→ TASK GOAL: Repeat exactly the lines from the first line of the records through the line containing "See all Questions and Answers (659, 285)", and nothing more.

== DATA EXCERPTS ==

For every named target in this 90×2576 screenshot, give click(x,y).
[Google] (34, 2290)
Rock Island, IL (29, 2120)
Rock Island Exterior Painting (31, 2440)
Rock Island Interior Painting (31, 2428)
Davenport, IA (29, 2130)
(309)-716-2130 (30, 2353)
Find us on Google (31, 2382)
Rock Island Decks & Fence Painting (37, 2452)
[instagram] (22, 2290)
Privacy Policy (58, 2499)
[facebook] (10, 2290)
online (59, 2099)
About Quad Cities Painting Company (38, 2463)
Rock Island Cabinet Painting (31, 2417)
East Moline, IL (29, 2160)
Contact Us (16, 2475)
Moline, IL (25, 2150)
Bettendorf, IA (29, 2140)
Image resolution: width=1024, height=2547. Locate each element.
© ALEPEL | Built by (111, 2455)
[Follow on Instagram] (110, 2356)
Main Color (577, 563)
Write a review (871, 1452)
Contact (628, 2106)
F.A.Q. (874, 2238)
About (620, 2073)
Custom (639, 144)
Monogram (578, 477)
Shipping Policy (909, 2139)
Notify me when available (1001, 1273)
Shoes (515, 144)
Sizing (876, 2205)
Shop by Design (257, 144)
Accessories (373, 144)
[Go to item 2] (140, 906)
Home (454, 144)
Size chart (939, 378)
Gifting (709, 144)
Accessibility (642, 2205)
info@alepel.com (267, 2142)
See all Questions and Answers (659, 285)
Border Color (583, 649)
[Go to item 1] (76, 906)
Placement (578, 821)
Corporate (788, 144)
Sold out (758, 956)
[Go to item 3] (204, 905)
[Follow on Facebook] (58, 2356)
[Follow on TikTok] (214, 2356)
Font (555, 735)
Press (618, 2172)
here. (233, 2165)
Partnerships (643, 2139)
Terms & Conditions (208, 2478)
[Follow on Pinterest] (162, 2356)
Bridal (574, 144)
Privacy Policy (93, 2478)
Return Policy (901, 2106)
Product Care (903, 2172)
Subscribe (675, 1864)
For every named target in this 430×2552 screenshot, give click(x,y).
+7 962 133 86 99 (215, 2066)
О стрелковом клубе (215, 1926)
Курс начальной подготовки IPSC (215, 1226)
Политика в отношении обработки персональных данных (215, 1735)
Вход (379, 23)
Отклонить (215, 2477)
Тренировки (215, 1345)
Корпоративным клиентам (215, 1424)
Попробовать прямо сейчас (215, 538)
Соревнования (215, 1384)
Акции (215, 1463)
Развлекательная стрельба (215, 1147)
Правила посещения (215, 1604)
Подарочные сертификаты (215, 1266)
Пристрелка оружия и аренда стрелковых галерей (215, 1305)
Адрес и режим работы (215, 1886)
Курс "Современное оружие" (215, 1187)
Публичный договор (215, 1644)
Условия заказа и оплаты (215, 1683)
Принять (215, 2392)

===

→ RESULT FOR THIS EXERCISE:
For every named target in this 90×2576 screenshot, give click(x,y).
[Google] (34, 2290)
Rock Island, IL (29, 2120)
Rock Island Exterior Painting (31, 2440)
Rock Island Interior Painting (31, 2428)
Davenport, IA (29, 2130)
(309)-716-2130 (30, 2353)
Find us on Google (31, 2382)
Rock Island Decks & Fence Painting (37, 2452)
[instagram] (22, 2290)
Privacy Policy (58, 2499)
[facebook] (10, 2290)
online (59, 2099)
About Quad Cities Painting Company (38, 2463)
Rock Island Cabinet Painting (31, 2417)
East Moline, IL (29, 2160)
Contact Us (16, 2475)
Moline, IL (25, 2150)
Bettendorf, IA (29, 2140)
Image resolution: width=1024, height=2547. Locate each element.
© ALEPEL | Built by (111, 2455)
[Follow on Instagram] (110, 2356)
Main Color (577, 563)
Write a review (871, 1452)
Contact (628, 2106)
F.A.Q. (874, 2238)
About (620, 2073)
Custom (639, 144)
Monogram (578, 477)
Shipping Policy (909, 2139)
Notify me when available (1001, 1273)
Shoes (515, 144)
Sizing (876, 2205)
Shop by Design (257, 144)
Accessories (373, 144)
[Go to item 2] (140, 906)
Home (454, 144)
Size chart (939, 378)
Gifting (709, 144)
Accessibility (642, 2205)
info@alepel.com (267, 2142)
See all Questions and Answers (659, 285)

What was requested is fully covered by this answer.